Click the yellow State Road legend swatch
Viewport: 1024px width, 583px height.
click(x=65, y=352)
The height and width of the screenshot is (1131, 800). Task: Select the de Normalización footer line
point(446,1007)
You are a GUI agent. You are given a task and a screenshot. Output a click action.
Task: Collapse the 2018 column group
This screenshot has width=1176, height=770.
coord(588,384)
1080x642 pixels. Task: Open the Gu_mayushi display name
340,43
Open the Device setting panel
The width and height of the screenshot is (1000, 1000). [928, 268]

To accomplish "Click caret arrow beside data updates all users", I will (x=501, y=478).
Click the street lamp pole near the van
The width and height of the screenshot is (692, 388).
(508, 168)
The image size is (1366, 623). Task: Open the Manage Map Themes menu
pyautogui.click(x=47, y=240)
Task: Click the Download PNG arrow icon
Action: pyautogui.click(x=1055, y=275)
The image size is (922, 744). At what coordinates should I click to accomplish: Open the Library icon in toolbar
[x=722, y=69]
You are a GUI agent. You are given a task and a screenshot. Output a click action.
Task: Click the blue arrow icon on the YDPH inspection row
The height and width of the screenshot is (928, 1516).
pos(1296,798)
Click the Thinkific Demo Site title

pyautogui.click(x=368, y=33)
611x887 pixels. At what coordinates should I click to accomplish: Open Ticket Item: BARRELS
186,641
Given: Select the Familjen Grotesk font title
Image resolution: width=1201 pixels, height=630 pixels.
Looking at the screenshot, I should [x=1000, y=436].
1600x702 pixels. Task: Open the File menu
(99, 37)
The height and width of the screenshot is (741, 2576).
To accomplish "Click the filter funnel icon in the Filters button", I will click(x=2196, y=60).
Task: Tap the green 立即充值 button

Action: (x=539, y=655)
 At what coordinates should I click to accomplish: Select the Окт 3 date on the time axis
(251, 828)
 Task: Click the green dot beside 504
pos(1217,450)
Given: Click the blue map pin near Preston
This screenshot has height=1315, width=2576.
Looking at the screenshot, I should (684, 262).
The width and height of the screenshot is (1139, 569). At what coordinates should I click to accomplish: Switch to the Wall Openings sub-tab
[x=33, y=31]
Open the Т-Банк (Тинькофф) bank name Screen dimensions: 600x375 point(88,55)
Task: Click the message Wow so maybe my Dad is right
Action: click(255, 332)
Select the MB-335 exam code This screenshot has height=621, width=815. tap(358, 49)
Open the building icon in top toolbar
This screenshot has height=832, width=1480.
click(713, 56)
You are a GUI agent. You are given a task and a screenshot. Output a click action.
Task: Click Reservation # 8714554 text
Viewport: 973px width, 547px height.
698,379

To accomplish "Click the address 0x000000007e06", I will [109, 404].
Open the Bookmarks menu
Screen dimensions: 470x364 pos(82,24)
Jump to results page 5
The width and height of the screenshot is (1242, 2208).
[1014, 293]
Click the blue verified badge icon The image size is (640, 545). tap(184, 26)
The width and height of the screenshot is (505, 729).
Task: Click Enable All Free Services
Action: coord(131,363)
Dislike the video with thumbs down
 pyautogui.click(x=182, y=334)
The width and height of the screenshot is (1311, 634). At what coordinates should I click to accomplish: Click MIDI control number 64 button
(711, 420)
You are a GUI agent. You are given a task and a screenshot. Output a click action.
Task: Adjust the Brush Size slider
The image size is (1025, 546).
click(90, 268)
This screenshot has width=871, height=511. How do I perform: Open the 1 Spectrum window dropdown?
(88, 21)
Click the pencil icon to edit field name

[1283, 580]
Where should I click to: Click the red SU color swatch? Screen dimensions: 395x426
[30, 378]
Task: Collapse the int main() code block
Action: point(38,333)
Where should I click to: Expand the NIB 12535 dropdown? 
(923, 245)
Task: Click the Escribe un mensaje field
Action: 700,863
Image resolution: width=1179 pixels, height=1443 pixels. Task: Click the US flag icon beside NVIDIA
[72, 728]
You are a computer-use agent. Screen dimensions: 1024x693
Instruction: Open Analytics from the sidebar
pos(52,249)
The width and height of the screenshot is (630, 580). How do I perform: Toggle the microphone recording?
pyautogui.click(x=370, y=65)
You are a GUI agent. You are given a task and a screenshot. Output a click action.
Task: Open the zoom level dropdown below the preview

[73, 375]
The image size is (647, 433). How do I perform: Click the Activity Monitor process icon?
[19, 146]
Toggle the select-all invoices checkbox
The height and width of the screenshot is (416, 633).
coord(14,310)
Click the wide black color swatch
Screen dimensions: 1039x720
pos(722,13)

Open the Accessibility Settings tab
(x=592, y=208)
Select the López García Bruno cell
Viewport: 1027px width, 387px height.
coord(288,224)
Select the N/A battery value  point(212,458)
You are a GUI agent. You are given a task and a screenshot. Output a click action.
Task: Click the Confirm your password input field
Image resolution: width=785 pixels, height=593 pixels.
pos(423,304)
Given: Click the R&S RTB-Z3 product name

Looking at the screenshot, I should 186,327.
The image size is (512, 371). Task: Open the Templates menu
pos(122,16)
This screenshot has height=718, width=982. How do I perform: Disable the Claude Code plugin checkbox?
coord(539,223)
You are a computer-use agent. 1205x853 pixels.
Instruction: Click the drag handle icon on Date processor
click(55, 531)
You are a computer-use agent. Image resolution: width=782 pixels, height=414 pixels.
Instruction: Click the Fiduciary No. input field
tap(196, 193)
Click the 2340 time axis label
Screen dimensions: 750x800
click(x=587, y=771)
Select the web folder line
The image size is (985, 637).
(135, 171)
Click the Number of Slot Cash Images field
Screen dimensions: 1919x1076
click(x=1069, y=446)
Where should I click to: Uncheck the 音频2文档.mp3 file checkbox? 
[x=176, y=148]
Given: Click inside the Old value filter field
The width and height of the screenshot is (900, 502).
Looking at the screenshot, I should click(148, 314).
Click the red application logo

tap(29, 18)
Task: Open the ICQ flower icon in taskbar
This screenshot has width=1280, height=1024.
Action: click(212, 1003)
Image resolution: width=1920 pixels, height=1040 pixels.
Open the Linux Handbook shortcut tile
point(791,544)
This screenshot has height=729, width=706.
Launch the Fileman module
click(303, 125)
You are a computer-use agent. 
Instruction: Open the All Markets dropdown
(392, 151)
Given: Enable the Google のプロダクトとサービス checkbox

## TASK OBJECTIVE:
From the data above, output every line exactly.

## SOLUTION FOR THIS PROBLEM:
Click the yellow State Road legend swatch
Viewport: 1024px width, 583px height.
click(x=65, y=352)
The height and width of the screenshot is (1131, 800). Task: Select the de Normalización footer line
point(446,1007)
You are a GUI agent. You are given a task and a screenshot. Output a click action.
Task: Collapse the 2018 column group
This screenshot has width=1176, height=770.
coord(588,384)
1080x642 pixels. Task: Open the Gu_mayushi display name
340,43
Open the Device setting panel
The width and height of the screenshot is (1000, 1000). [928, 268]

To accomplish "Click caret arrow beside data updates all users", I will (x=501, y=478).
Click the street lamp pole near the van
The width and height of the screenshot is (692, 388).
(508, 168)
The image size is (1366, 623). Task: Open the Manage Map Themes menu
pyautogui.click(x=47, y=240)
Task: Click the Download PNG arrow icon
Action: pyautogui.click(x=1055, y=275)
The image size is (922, 744). At what coordinates should I click to accomplish: Open the Library icon in toolbar
[x=722, y=69]
You are a GUI agent. You are given a task and a screenshot. Output a click action.
Task: Click the blue arrow icon on the YDPH inspection row
The height and width of the screenshot is (928, 1516).
pos(1296,798)
Click the Thinkific Demo Site title

pyautogui.click(x=368, y=33)
611x887 pixels. At what coordinates should I click to accomplish: Open Ticket Item: BARRELS
186,641
Given: Select the Familjen Grotesk font title
Image resolution: width=1201 pixels, height=630 pixels.
Looking at the screenshot, I should [x=1000, y=436].
1600x702 pixels. Task: Open the File menu
(99, 37)
The height and width of the screenshot is (741, 2576).
To accomplish "Click the filter funnel icon in the Filters button", I will click(x=2196, y=60).
Task: Tap the green 立即充值 button

Action: (x=539, y=655)
 At what coordinates should I click to accomplish: Select the Окт 3 date on the time axis
(251, 828)
 Task: Click the green dot beside 504
pos(1217,450)
Given: Click the blue map pin near Preston
This screenshot has height=1315, width=2576.
Looking at the screenshot, I should (684, 262).
The width and height of the screenshot is (1139, 569). At what coordinates should I click to accomplish: Switch to the Wall Openings sub-tab
[x=33, y=31]
Open the Т-Банк (Тинькофф) bank name Screen dimensions: 600x375 point(88,55)
Task: Click the message Wow so maybe my Dad is right
Action: click(255, 332)
Select the MB-335 exam code This screenshot has height=621, width=815. tap(358, 49)
Open the building icon in top toolbar
This screenshot has height=832, width=1480.
click(713, 56)
You are a GUI agent. You are given a task and a screenshot. Output a click action.
Task: Click Reservation # 8714554 text
Viewport: 973px width, 547px height.
698,379

To accomplish "Click the address 0x000000007e06", I will [109, 404].
Open the Bookmarks menu
Screen dimensions: 470x364 pos(82,24)
Jump to results page 5
The width and height of the screenshot is (1242, 2208).
[1014, 293]
Click the blue verified badge icon The image size is (640, 545). tap(184, 26)
The width and height of the screenshot is (505, 729).
Task: Click Enable All Free Services
Action: coord(131,363)
Dislike the video with thumbs down
 pyautogui.click(x=182, y=334)
The width and height of the screenshot is (1311, 634). At what coordinates should I click to accomplish: Click MIDI control number 64 button
(711, 420)
You are a GUI agent. You are given a task and a screenshot. Output a click action.
Task: Adjust the Brush Size slider
The image size is (1025, 546).
click(90, 268)
This screenshot has width=871, height=511. How do I perform: Open the 1 Spectrum window dropdown?
(88, 21)
Click the pencil icon to edit field name

[1283, 580]
Where should I click to: Click the red SU color swatch? Screen dimensions: 395x426
[30, 378]
Task: Collapse the int main() code block
Action: point(38,333)
Where should I click to: Expand the NIB 12535 dropdown? 
(923, 245)
Task: Click the Escribe un mensaje field
Action: 700,863
Image resolution: width=1179 pixels, height=1443 pixels. Task: Click the US flag icon beside NVIDIA
[72, 728]
You are a computer-use agent. Screen dimensions: 1024x693
Instruction: Open Analytics from the sidebar
pos(52,249)
The width and height of the screenshot is (630, 580). How do I perform: Toggle the microphone recording?
pyautogui.click(x=370, y=65)
You are a GUI agent. You are given a task and a screenshot. Output a click action.
Task: Open the zoom level dropdown below the preview

[73, 375]
The image size is (647, 433). How do I perform: Click the Activity Monitor process icon?
[19, 146]
Toggle the select-all invoices checkbox
The height and width of the screenshot is (416, 633).
coord(14,310)
Click the wide black color swatch
Screen dimensions: 1039x720
pos(722,13)

Open the Accessibility Settings tab
(x=592, y=208)
Select the López García Bruno cell
Viewport: 1027px width, 387px height.
coord(288,224)
Select the N/A battery value  point(212,458)
You are a GUI agent. You are given a task and a screenshot. Output a click action.
Task: Click the Confirm your password input field
Image resolution: width=785 pixels, height=593 pixels.
pos(423,304)
Given: Click the R&S RTB-Z3 product name

Looking at the screenshot, I should 186,327.
The image size is (512, 371). Task: Open the Templates menu
pos(122,16)
This screenshot has height=718, width=982. How do I perform: Disable the Claude Code plugin checkbox?
coord(539,223)
You are a computer-use agent. 1205x853 pixels.
Instruction: Click the drag handle icon on Date processor
click(55, 531)
You are a computer-use agent. Image resolution: width=782 pixels, height=414 pixels.
Instruction: Click the Fiduciary No. input field
tap(196, 193)
Click the 2340 time axis label
Screen dimensions: 750x800
click(x=587, y=771)
Select the web folder line
The image size is (985, 637).
(135, 171)
Click the Number of Slot Cash Images field
Screen dimensions: 1919x1076
click(x=1069, y=446)
Where should I click to: Uncheck the 音频2文档.mp3 file checkbox? 
[x=176, y=148]
Given: Click inside the Old value filter field
The width and height of the screenshot is (900, 502).
Looking at the screenshot, I should click(148, 314).
Click the red application logo

tap(29, 18)
Task: Open the ICQ flower icon in taskbar
This screenshot has width=1280, height=1024.
Action: click(212, 1003)
Image resolution: width=1920 pixels, height=1040 pixels.
Open the Linux Handbook shortcut tile
point(791,544)
This screenshot has height=729, width=706.
Launch the Fileman module
click(303, 125)
You are a computer-use agent. 
Instruction: Open the All Markets dropdown
(392, 151)
Given: Enable the Google のプロダクトとサービス checkbox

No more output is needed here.